start MATERIAL SHOWN

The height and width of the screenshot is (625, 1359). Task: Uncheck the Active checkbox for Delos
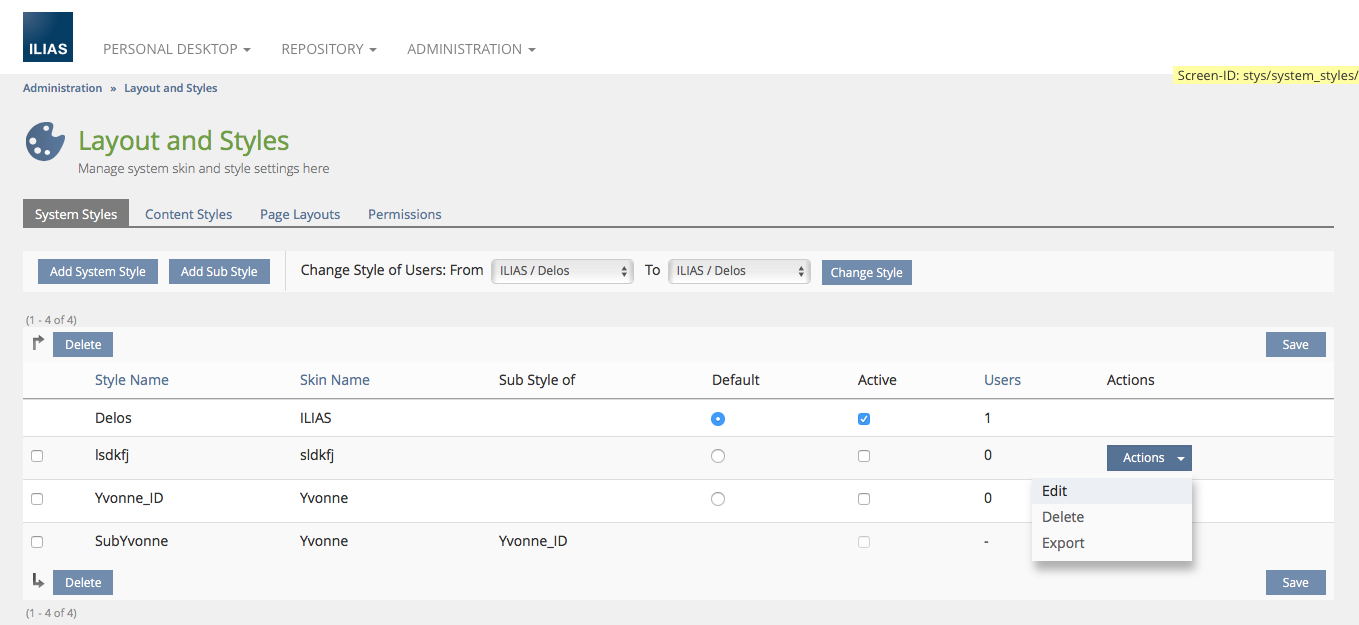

end MATERIAL SHOWN
start MATERIAL SHOWN

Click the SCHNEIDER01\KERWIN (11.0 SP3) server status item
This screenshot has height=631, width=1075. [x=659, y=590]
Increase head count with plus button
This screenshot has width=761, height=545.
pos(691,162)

end MATERIAL SHOWN

» EXERCISE GOAL
Starting with the line that contains "Increase head count with plus button" and going on through the line that contains "pos(691,162)", format those lines of the listing as a JSON list of strings with one string per line, leaving out any blank lines.

» EXERCISE RESPONSE
[
  "Increase head count with plus button",
  "This screenshot has width=761, height=545.",
  "pos(691,162)"
]